Mice homozygous for the Trp53tm1Tyj mutation show no visible phenotype but most develop tumors (principally lymphomas and sarcomaa) at 3-6 months of age. Heterozygous mice develop tumors at about 10 months of age. These mice model some of the features of human Li-Fraumeni syndrome, a form of familial breast cancer with mutations in TRP53. Homozygous mice may produce a litter before succumbing to tumors.
In an attempt to offer alleles on well-characterized or multiple genetic backgrounds, alleles are frequently moved to a genetic background different from that on which an allele was first characterized. This is the case for the strain above. It should be noted that the phenotype could vary from that originally described. We will modify the strain description if necessary as published results become available.
The Trp53tm1Tyj mutant strain was developed in the laboratory of Dr. Tyler Jacks at the Center for Cancer Research at the Massachusetts Institute of Technology. The 129-derived D3 ES cell line was used. The BALB/cJ strain was produced by backcrossing the Trp53tm1Tyj mutation 10 times to BALB/cJ mice.

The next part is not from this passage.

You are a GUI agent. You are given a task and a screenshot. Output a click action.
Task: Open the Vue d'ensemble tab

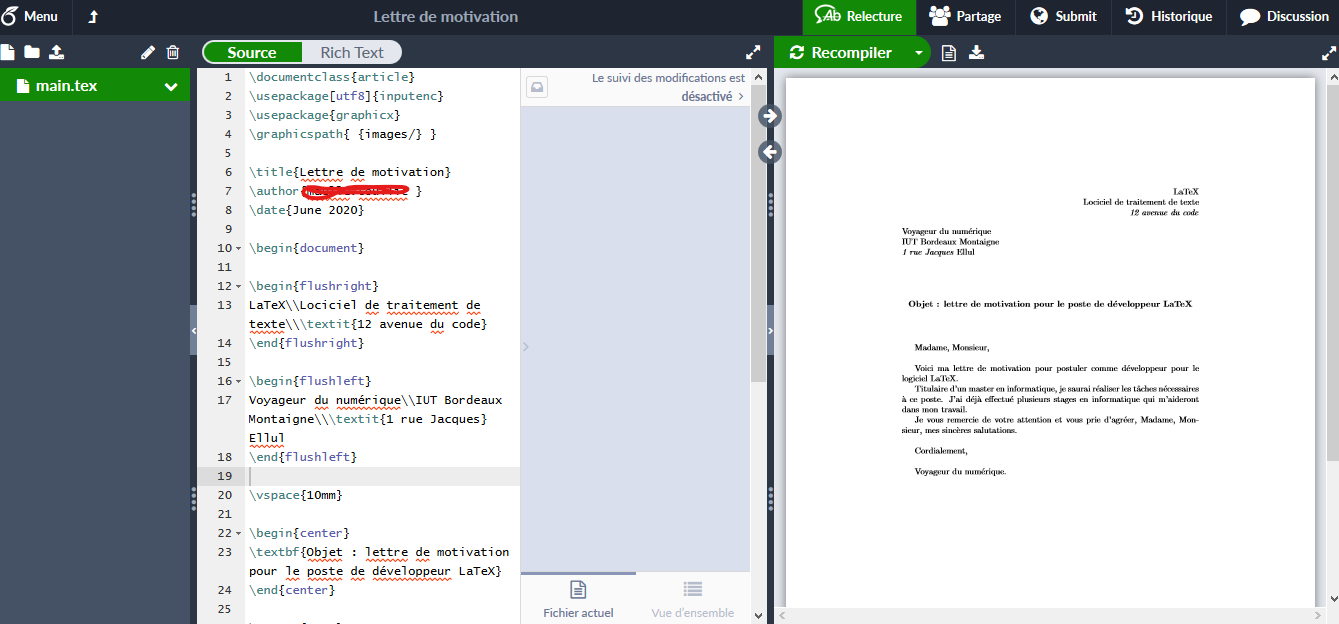point(692,598)
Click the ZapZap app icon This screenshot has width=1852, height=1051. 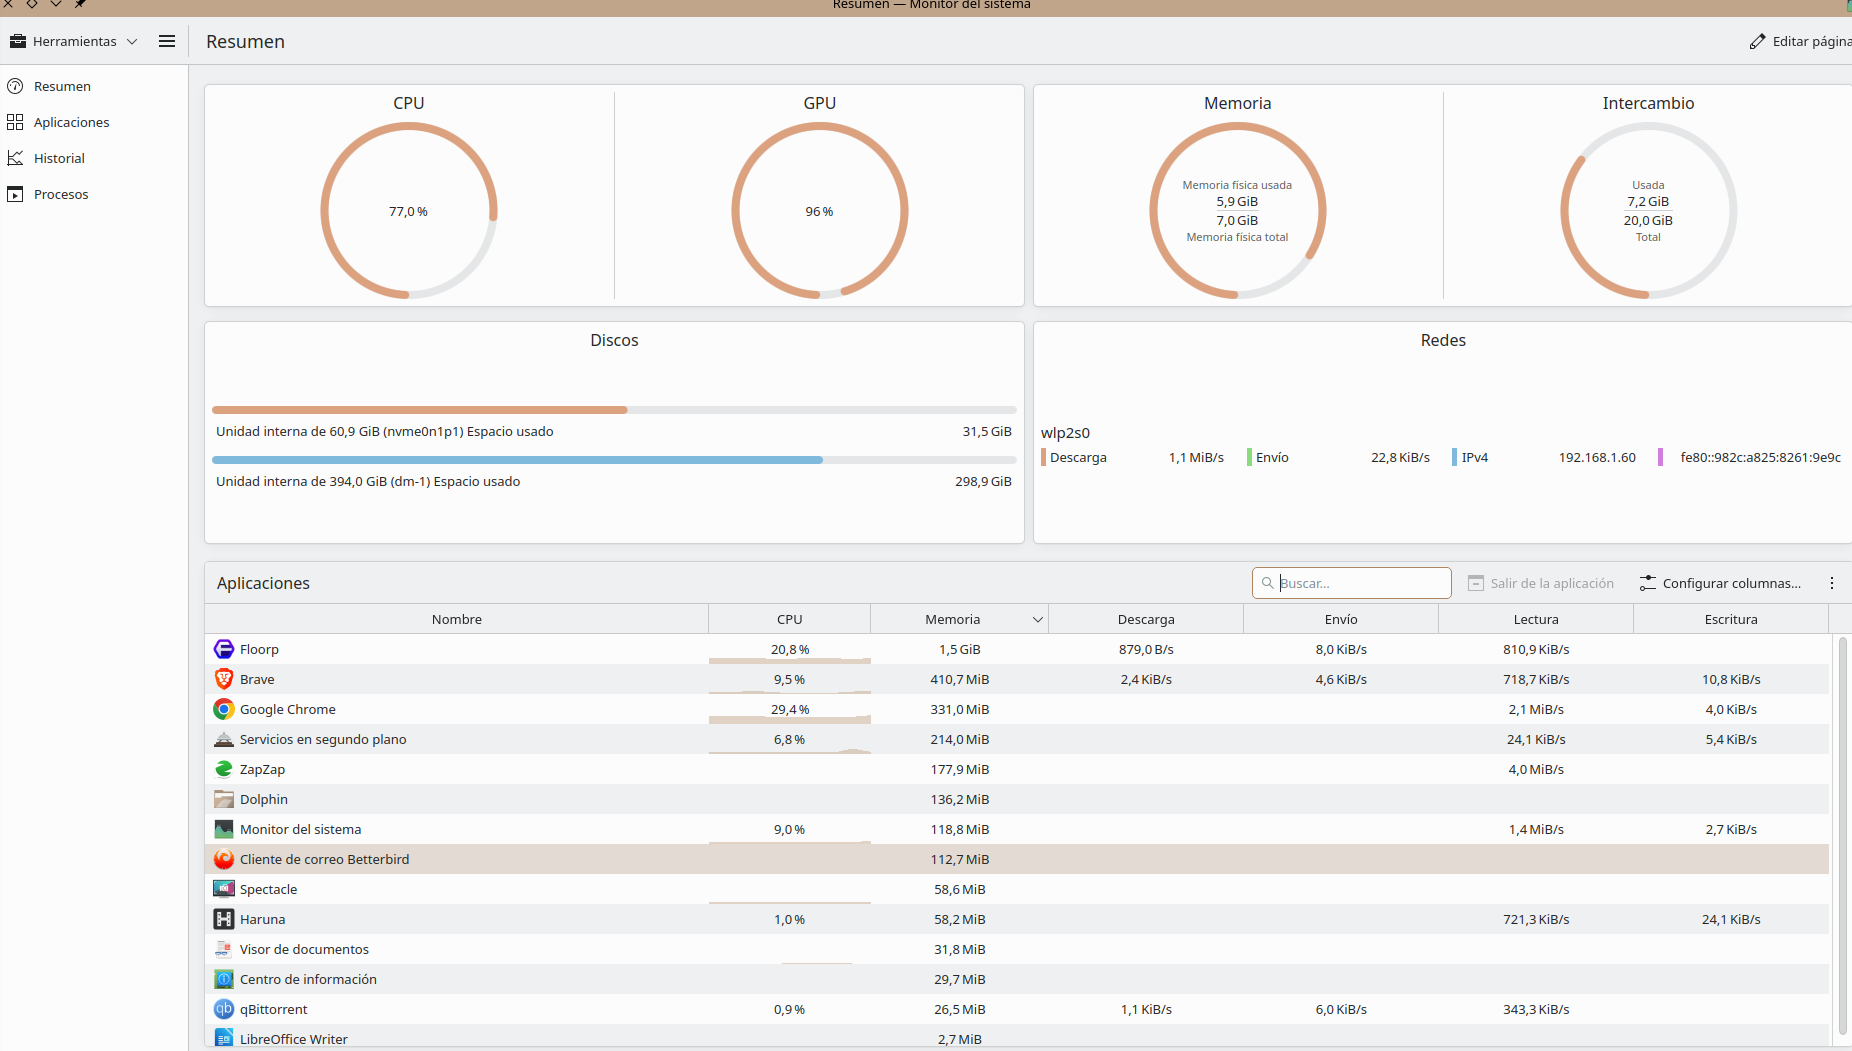(224, 769)
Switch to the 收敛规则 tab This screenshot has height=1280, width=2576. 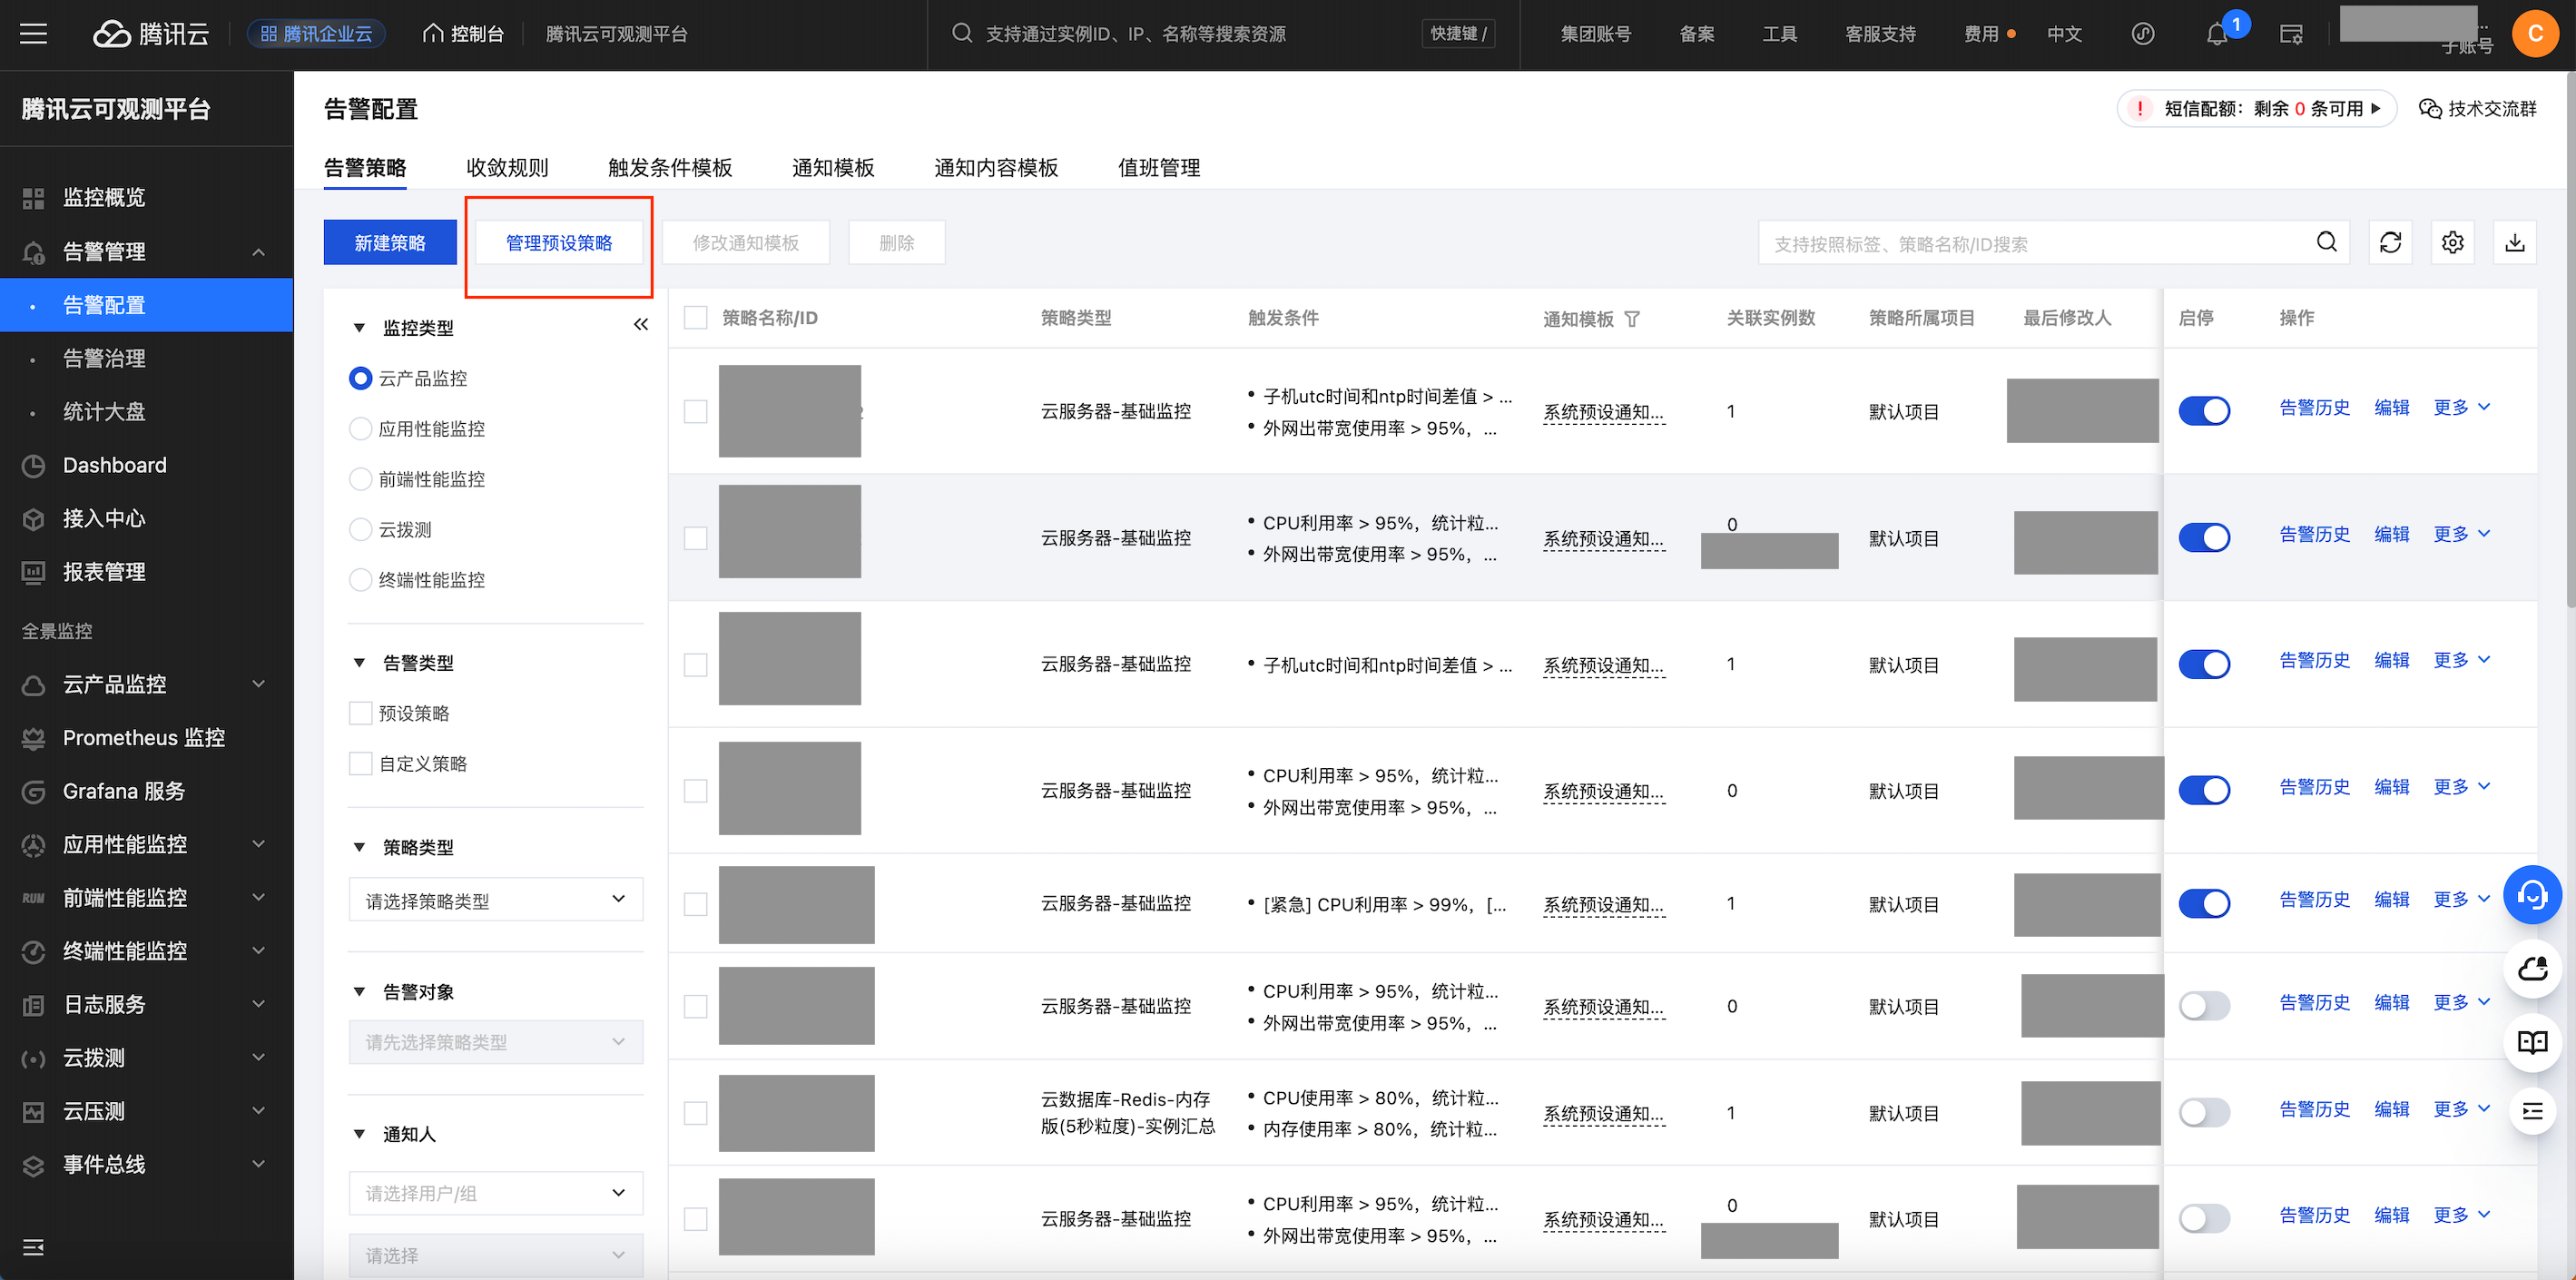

|Allele Name||targeted mutation 1, Tyler Jacks|
|Allele Type||Targeted (Null/Knockout)|
|Allele Synonym(s)||p53-; p53delta; p53null; p53KO; Trp53-; Trp53KO|
|Gene Symbol and Name||Trp53, transformation related protein 53|
|Site of Expression||Normal Trp53 expression is widespread.|
|Strain of Origin||129S2/SvPas|
|General Note||This mutant allele was produced by a targeted neo insertion into the Trp53 locus. Homozygotes show no visible phenotype but develop tumors at 3-6 months of age. Heterozygotes develop tumors at 10 months of age. These mice model some of the features of human Li-Fraumeni syndrome (OMIM 151623), a form of familial breast cancer with mutations in TRP53 (J:16022)(J:16023) A specific human mutation found in hepatocellular carcinomas caused by hepatitis B infection or by aflatoxin exposure has been created in a mouse model, resulting in a similar gene product (J:27363).|
|Molecular Note||A neomycin cassette replaced 40% of the coding sequences beginning with exon 2 (upstream of the translation start site) and extending into exon 6.|
|Mutations Made By|| |
Dr. Tyler Jacks, Massachusetts Institute of Technology
This Trp53tm1Tyj strain is maintained by mating heterozygous siblings. Expected coat color from breeding:Albino
When using the p53Δ mouse strain in a publication, please cite the originating article(s) and include JAX stock #002526 in your Materials and Methods section.